- Opening Delimiter -

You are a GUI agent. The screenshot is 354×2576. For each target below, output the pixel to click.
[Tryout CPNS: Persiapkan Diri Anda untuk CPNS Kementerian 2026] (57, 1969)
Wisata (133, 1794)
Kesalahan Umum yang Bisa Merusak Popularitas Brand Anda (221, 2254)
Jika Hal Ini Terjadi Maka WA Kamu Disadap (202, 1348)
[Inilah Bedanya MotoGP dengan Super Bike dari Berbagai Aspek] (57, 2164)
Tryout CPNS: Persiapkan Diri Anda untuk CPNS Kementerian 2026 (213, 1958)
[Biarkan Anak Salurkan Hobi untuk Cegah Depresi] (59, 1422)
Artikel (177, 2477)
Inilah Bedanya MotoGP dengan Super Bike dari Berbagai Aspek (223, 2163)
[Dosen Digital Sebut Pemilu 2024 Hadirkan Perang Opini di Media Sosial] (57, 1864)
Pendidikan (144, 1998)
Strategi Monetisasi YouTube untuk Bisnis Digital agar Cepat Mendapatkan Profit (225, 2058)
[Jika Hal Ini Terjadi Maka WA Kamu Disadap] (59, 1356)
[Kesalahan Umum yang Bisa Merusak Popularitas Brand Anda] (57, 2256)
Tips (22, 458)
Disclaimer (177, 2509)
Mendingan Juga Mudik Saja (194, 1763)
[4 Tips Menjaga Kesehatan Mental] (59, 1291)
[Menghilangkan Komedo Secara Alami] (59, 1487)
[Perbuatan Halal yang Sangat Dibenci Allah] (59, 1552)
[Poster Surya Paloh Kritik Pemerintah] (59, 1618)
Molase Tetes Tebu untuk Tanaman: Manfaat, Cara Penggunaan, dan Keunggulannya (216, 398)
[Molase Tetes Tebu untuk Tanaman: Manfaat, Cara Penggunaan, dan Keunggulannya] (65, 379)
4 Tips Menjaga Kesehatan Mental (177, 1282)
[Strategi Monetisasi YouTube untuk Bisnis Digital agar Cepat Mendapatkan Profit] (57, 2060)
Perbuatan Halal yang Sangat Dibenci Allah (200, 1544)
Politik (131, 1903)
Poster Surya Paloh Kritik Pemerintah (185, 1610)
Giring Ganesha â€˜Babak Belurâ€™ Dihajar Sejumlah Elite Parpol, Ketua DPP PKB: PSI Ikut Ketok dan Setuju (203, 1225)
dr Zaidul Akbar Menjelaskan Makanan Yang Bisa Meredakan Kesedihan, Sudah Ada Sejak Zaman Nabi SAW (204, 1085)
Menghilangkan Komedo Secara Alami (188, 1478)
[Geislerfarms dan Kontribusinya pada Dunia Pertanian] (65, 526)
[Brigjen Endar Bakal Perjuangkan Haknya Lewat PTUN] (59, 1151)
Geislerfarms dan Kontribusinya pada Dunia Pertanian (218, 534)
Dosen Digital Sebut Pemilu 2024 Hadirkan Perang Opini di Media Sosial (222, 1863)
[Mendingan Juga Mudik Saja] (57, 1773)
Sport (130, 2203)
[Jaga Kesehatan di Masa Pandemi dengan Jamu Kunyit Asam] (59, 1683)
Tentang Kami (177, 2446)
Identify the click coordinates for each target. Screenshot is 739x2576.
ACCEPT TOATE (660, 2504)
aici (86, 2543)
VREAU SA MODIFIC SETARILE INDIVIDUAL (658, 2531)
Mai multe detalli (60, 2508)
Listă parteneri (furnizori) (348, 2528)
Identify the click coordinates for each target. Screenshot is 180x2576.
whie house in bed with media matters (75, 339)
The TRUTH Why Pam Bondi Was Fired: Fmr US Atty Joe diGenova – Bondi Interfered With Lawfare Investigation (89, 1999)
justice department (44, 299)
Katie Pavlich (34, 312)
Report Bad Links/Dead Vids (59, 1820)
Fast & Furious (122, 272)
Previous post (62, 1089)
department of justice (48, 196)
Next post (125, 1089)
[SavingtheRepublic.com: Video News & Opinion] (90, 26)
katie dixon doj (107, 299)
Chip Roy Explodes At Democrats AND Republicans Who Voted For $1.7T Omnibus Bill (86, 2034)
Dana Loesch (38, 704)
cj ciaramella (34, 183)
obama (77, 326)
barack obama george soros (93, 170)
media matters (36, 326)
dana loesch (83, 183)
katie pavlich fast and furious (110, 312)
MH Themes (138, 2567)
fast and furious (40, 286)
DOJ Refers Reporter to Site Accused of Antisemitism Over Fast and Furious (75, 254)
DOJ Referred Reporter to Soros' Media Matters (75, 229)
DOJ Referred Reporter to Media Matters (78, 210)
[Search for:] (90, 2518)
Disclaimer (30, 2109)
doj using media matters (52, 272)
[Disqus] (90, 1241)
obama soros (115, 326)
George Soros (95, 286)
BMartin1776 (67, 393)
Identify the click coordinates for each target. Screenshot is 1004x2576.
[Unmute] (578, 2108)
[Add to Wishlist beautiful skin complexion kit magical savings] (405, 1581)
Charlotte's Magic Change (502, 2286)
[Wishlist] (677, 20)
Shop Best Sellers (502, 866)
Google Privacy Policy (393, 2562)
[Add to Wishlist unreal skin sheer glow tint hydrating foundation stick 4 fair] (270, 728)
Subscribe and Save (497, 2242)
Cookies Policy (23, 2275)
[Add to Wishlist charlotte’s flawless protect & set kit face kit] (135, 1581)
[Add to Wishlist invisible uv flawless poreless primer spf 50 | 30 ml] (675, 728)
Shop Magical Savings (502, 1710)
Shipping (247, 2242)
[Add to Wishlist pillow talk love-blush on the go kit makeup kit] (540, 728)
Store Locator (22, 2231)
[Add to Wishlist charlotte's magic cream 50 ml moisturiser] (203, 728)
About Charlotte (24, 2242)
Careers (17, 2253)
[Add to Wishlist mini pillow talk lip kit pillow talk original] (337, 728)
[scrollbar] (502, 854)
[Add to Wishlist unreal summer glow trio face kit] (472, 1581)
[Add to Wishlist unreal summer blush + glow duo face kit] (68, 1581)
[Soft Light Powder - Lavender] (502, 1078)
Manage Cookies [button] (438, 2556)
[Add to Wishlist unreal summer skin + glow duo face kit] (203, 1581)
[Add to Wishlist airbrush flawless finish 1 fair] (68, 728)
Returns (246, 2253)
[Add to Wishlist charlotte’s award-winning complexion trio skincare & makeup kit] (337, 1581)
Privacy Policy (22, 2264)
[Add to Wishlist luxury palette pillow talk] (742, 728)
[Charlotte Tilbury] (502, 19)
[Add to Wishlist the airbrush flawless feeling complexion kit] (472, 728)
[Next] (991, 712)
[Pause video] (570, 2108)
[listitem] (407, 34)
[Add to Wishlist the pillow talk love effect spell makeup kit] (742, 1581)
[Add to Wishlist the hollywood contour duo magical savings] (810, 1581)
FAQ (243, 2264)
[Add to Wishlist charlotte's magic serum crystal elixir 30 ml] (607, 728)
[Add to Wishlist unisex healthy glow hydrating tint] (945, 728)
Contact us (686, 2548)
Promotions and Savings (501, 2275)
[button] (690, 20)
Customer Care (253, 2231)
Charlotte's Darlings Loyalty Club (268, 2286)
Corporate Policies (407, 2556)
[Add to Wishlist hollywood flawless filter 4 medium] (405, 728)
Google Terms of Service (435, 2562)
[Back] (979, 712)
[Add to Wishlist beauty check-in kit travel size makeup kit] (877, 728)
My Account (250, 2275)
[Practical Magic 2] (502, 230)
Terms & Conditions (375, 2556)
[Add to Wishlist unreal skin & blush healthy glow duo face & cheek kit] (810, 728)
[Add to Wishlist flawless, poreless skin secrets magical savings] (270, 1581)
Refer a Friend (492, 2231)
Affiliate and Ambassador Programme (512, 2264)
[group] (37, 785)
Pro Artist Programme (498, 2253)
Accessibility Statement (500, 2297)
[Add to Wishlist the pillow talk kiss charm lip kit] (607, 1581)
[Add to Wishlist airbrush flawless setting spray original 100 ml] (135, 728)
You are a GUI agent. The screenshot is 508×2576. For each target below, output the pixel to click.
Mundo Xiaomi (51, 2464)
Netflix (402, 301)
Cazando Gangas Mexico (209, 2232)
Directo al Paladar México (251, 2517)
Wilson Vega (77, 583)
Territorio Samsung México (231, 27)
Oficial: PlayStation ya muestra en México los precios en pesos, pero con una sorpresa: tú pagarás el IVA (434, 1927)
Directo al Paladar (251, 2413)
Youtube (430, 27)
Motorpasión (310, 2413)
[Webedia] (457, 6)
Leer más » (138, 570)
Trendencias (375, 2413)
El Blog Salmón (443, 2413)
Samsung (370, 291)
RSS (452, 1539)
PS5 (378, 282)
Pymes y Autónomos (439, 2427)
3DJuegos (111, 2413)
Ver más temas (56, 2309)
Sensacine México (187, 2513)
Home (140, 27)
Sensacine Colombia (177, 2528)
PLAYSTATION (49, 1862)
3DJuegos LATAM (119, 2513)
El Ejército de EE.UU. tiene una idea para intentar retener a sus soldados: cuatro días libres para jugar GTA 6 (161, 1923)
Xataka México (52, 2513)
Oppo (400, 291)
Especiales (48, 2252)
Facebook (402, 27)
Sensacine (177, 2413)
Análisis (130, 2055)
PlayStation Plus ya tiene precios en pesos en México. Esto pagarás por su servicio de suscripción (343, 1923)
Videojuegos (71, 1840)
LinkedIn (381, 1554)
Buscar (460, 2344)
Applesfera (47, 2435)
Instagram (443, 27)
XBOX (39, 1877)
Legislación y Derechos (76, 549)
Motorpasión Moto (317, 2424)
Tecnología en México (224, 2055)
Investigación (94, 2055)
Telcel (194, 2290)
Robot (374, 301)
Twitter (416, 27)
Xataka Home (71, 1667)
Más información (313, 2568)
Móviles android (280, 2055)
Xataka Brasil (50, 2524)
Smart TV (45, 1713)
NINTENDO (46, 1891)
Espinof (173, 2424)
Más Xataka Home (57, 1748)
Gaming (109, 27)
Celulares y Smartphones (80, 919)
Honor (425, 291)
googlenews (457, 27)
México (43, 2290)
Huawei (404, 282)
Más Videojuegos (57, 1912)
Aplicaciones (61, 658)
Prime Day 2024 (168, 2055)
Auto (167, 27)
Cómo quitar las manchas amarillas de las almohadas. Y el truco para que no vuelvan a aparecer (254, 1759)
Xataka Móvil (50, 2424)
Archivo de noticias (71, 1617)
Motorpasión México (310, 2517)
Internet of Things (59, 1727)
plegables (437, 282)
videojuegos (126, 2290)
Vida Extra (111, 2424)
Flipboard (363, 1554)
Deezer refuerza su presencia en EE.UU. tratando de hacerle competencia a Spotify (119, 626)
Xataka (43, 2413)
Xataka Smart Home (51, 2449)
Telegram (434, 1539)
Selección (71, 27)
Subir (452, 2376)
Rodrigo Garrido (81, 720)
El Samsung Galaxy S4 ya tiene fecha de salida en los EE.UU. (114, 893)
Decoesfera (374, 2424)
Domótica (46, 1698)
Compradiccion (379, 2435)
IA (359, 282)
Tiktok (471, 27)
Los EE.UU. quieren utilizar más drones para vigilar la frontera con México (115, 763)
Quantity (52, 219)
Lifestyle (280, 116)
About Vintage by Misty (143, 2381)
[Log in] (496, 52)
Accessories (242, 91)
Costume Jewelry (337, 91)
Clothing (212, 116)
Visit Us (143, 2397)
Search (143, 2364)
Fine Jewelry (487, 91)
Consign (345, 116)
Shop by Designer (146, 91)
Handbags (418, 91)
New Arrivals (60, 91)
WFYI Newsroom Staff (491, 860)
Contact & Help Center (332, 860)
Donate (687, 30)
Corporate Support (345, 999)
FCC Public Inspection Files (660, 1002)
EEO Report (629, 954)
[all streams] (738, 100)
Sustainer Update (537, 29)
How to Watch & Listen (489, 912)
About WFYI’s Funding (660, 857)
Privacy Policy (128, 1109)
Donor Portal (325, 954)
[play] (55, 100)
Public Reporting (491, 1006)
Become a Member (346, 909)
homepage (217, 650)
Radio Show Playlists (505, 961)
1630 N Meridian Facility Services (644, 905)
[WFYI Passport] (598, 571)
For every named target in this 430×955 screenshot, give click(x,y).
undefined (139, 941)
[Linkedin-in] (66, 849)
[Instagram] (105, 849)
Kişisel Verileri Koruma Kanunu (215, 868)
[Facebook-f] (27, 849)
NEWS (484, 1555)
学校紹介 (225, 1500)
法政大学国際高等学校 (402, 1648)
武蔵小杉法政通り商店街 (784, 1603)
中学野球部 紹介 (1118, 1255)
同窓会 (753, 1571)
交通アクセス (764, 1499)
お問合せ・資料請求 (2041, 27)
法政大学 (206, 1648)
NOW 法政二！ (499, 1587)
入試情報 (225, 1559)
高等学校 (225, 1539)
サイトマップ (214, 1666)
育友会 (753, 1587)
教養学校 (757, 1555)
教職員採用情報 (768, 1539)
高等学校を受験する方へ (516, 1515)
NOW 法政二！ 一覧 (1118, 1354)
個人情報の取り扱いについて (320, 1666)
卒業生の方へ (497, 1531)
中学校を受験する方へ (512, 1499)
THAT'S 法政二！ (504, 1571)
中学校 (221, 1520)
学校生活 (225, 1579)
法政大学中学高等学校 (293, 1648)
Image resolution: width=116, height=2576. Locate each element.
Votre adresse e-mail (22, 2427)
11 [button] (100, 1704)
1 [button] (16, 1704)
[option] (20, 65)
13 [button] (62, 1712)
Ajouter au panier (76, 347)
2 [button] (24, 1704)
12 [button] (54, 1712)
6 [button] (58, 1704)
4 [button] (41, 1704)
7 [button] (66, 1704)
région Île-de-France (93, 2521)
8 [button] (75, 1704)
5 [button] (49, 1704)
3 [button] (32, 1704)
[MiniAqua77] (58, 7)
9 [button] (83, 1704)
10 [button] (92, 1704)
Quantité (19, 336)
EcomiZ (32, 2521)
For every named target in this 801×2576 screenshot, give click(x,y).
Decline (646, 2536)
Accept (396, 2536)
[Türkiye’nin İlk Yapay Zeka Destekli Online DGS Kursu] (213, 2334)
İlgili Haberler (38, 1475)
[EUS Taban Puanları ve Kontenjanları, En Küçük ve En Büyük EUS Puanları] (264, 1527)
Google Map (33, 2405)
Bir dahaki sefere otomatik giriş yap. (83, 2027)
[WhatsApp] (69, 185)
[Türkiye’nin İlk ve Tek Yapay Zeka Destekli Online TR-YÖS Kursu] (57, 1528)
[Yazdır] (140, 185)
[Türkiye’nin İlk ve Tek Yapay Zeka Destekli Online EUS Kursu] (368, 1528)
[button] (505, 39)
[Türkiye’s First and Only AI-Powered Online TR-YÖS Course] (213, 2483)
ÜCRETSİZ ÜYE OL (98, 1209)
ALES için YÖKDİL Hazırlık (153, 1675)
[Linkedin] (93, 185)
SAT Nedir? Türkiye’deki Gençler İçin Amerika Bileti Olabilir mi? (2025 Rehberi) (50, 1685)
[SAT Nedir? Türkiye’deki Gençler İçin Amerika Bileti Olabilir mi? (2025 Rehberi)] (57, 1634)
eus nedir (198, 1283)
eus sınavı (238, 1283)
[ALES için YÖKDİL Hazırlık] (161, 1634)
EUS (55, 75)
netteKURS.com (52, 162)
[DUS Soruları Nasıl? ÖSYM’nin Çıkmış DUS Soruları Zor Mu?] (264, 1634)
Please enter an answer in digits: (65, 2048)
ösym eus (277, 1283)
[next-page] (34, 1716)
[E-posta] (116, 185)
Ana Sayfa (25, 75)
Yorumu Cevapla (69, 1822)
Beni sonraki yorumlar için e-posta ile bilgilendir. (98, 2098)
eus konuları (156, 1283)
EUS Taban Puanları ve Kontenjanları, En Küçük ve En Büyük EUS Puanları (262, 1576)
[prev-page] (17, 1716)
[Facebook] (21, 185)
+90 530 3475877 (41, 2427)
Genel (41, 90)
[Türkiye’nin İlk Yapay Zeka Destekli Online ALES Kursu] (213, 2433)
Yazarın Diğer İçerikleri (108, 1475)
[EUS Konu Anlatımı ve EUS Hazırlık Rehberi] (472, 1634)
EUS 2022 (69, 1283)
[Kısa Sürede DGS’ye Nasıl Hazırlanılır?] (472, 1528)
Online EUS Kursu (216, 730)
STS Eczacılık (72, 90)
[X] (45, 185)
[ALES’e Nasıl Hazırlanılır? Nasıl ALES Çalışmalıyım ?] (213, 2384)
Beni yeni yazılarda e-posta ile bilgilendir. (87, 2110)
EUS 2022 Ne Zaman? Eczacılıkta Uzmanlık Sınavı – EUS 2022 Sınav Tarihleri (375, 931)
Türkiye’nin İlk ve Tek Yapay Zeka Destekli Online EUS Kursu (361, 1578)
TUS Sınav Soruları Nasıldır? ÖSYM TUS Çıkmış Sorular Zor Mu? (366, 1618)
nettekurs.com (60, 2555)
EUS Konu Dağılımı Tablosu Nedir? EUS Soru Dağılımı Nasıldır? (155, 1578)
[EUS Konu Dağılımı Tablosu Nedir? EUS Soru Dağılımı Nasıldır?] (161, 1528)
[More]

- Closing Delimiter -

Would you please write out, exactly and with no other lines, the stretch of the listing above from the line containing "[play] (55, 100)" through the line containing "Kişisel Verileri Koruma Kanunu (215, 868)"?

Output:
[play] (55, 100)
Public Reporting (491, 1006)
Become a Member (346, 909)
homepage (217, 650)
Radio Show Playlists (505, 961)
1630 N Meridian Facility Services (644, 905)
[WFYI Passport] (598, 571)
For every named target in this 430×955 screenshot, give click(x,y).
undefined (139, 941)
[Linkedin-in] (66, 849)
[Instagram] (105, 849)
Kişisel Verileri Koruma Kanunu (215, 868)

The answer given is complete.